Americans tend to be fiercely protective of and willing to exercise our First Amendment rights— to speak, to pray, to gather in the name of causes we believe in. What we don’t hear as much about is First Amendment responsibility. During the past several weeks, a young Swedish teenager and climate activist, Greta Thunberg, gave us a subtle example of what this responsibility looks like.
“Yes, I write my own speeches,” she said on Facebook, “but since I know that what I say is going to reach many, many people, I often ask for input. I also have a few scientists that I frequently ask for help on how to express certain complicated matters. I want everything to be absolutely correct so that I don’t spread incorrect facts, or things that can be misunderstood.”
At 16 years old, Thunberg exhibits a profound respect for the power of words. She understands that because the universe has put a megaphone in front of her mouth, she needs to be very careful about what comes out of it. She knows what she doesn’t know. She appreciates that she might want to ask a couple of experienced experts to read over her speeches, as well as an extra set of eyes to check for spelling, grammar, and any nuances among complicated terms or theories. She is being responsible with what she understands is a sacred privilege – to say what is on her mind and in her heart.
If only every person with a Facebook or Twitter account was so prudent.
We have more platforms available today than ever before on which to practice our right to free speech. Before the Internet and social media, the best and perhaps only way to get one’s ideas into public view was to write a letter to the editor of a local newspaper or national publication. Back then, ideas were subject to review by at least one other person before being given the benefit of ink and paper. Now, there is no editorial board; there’s often not even spell check. Even at the highest levels of government, shooting off at the mouth is held up as an example of courageous authenticity. The rock on which Facebook, Twitter, and Instagram rest is the collective certainty that we can all say to a wide audience whatever we want, however we want to say it. This relatively new phenomenon—the freedom of the digital revolution—is generally accepted as a positive development for our speech rights. Yet, as with all growth, there are accompanying pains.
Social media makes each user an editorial board of one. This is an adult-sized responsibility that today’s young tweeters and posters probably do not appreciate. As a society—and as parents and teachers—we need to teach kids to drive the Internet like we teach them to drive cars. If we don’t, then many of them will crash in ways they likely do not have the foresight to imagine.

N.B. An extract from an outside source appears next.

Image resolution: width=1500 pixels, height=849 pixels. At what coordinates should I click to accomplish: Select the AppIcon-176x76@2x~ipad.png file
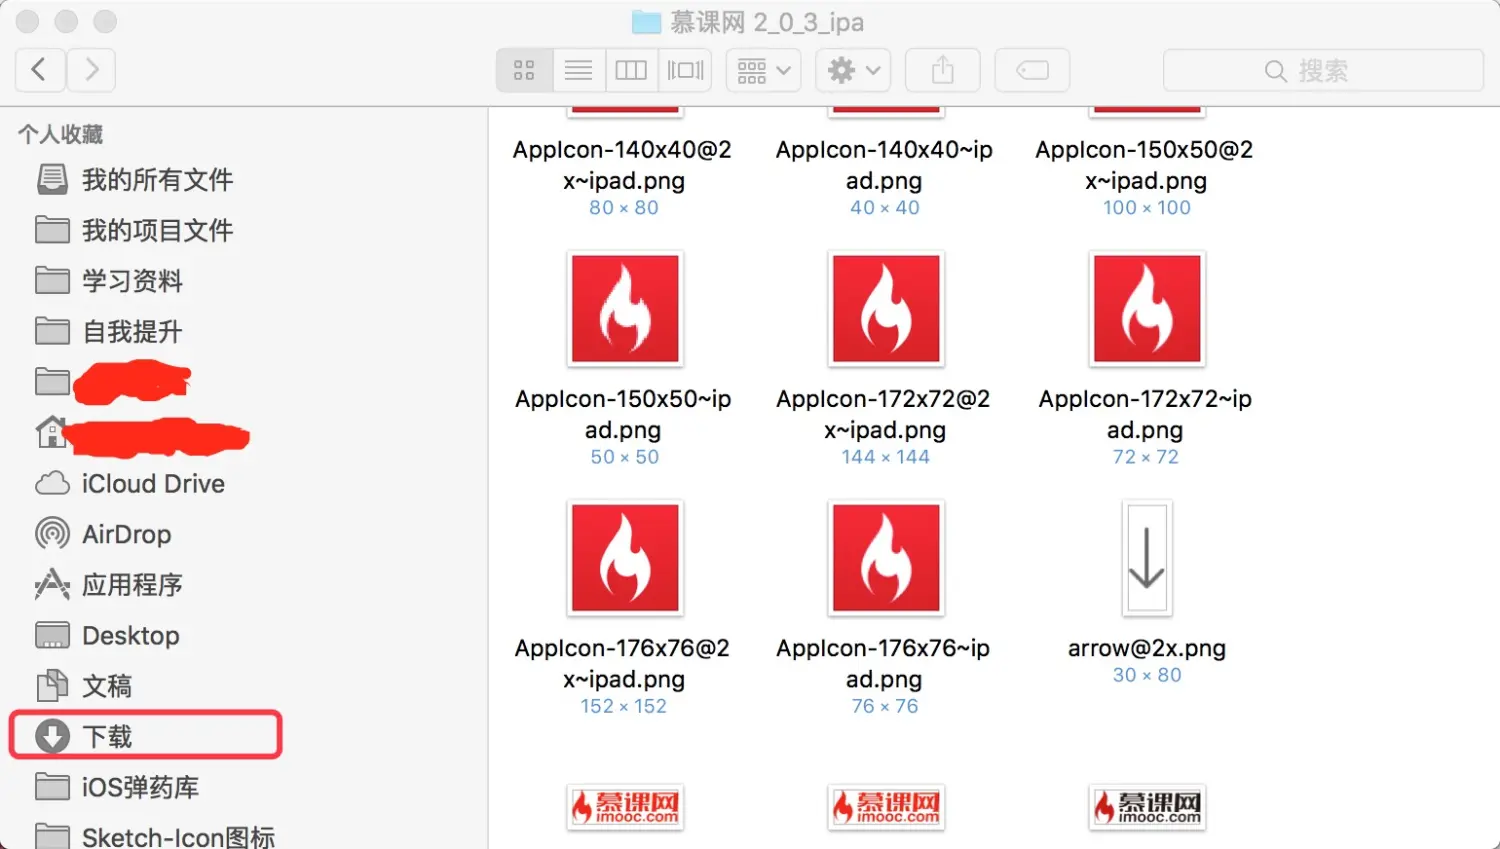(624, 558)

Take this recent example. Carson King is the Iowa football fan who held up a sign during a game asking for beer money and ended up raising almost $3 million for a local children’s hospital. When the local newspaper went to cover this feel-good story, the reporter did a background check on King and uncovered some nasty tweets he posted as a 16-year-old, high school sophomore.
Then, we watched Mr. King crash. During what should have been a shining moment for him, he was called to account, in the most public and humiliating way possible, for exercising his First Amendment rights before he was wise enough to appreciate the consequences. In another era, the world would never know about his youthful ignorance and indiscretion. But, alas, he is among the first generation of humans to have their teenage years documented for all time. His is a cautionary tale, and the lesson is this: you are free to say, write, and post whatever you wish, but you are accountable for whatever comes of it tomorrow, next year, or even thirty years from now.
We can lament that as a sad farewell to a bygone time when adolescent mistakes were anonymous and forgotten, or we can use it as an opportunity to teach responsibility not just to teenagers but to adults as well. Young Thunberg is astute enough to realize the harm that could come from, as she says, “spreading incorrect facts, or things that can be misunderstood.” So, too, then should be every Tweeter with scores and scores of followers—whose words, in some cases, have the power of societal and political consequences. The least we can learn from Thunberg’s activism and King’s altruism is that one is never too young or too obscure to make headlines through social media.
Since King’s tweets were unearthed, he has humbly acknowledged his mistakes and asked for forgiveness. Fortunately, he seems to have been forgiven. There has been widespread agreement in the media, both conventional and social, that he has compensated for whatever harm he might have caused as a kid with his philanthropic spirit as an adult and, maybe more importantly, by serving as a reminder of the perils of carelessly exercising free speech.
In an interesting twist, the reporter who originally uncovered King’s unsavory tweets had his own questionable Twitter history—an important reminder to practice humility as we collectively adjust to the cultural change brought on by social media. We are all human, and we all say things that we wish we could take back or revise. We can agree to be held accountable without lapsing into finger-pointing and stone-throwing judgement.
Some will say this is an argument for censorship and political correctness. It’s not. It’s a suggestion for discipline and self-control when speaking to the anonymous, digital audience. It’s so easy to forget the listener when one posts from the solitude of a tiny, handheld screen. And it’s easy to underestimate the very long, perhaps permanent, shelf life of online musings. So before tapping “post,” we would all benefit from pausing and thinking about the examples of Greta Thunberg and Carson King.